Source records section start

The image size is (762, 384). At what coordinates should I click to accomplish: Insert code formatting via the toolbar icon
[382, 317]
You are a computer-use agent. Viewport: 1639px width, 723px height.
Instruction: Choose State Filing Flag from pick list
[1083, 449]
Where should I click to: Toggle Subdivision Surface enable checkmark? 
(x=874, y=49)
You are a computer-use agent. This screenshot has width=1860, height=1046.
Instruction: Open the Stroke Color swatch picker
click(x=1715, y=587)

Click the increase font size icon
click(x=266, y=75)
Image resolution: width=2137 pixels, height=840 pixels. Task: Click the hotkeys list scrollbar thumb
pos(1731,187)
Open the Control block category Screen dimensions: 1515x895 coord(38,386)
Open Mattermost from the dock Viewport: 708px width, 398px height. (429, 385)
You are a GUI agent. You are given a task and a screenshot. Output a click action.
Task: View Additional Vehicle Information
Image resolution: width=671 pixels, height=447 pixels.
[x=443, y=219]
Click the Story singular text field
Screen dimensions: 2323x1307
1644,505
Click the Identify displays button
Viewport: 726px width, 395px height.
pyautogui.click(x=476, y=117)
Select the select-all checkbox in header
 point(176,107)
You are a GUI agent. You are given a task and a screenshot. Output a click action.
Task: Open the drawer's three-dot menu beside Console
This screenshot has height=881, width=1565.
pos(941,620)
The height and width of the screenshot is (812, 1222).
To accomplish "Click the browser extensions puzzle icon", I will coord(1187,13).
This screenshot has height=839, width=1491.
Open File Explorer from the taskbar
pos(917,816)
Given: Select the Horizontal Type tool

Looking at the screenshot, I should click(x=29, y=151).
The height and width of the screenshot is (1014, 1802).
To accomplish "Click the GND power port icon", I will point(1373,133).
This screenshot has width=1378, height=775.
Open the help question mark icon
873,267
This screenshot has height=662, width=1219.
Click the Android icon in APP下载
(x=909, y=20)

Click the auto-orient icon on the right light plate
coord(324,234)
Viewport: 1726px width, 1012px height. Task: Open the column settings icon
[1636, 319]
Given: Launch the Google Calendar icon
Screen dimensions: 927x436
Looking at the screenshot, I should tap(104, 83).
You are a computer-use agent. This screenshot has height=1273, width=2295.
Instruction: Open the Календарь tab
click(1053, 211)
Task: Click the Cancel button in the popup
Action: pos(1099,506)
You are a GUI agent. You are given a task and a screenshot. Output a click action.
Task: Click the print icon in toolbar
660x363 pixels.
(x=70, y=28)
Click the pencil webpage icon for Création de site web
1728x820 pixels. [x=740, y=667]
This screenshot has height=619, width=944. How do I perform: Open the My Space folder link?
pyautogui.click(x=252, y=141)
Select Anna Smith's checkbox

Source records section end

§ What to do: Only the span from the line with "The height and width of the screenshot is (1014, 1802)." through the final line of the records goes in the output, each line unchanged.

§ Solved exercise:
The height and width of the screenshot is (1014, 1802).
To accomplish "Click the GND power port icon", I will point(1373,133).
This screenshot has width=1378, height=775.
Open the help question mark icon
873,267
This screenshot has height=662, width=1219.
Click the Android icon in APP下载
(x=909, y=20)

Click the auto-orient icon on the right light plate
coord(324,234)
Viewport: 1726px width, 1012px height. Task: Open the column settings icon
[1636, 319]
Given: Launch the Google Calendar icon
Screen dimensions: 927x436
Looking at the screenshot, I should tap(104, 83).
You are a computer-use agent. This screenshot has height=1273, width=2295.
Instruction: Open the Календарь tab
click(1053, 211)
Task: Click the Cancel button in the popup
Action: pos(1099,506)
You are a GUI agent. You are given a task and a screenshot. Output a click action.
Task: Click the print icon in toolbar
660x363 pixels.
(x=70, y=28)
Click the pencil webpage icon for Création de site web
1728x820 pixels. [x=740, y=667]
This screenshot has height=619, width=944. How do I perform: Open the My Space folder link?
pyautogui.click(x=252, y=141)
Select Anna Smith's checkbox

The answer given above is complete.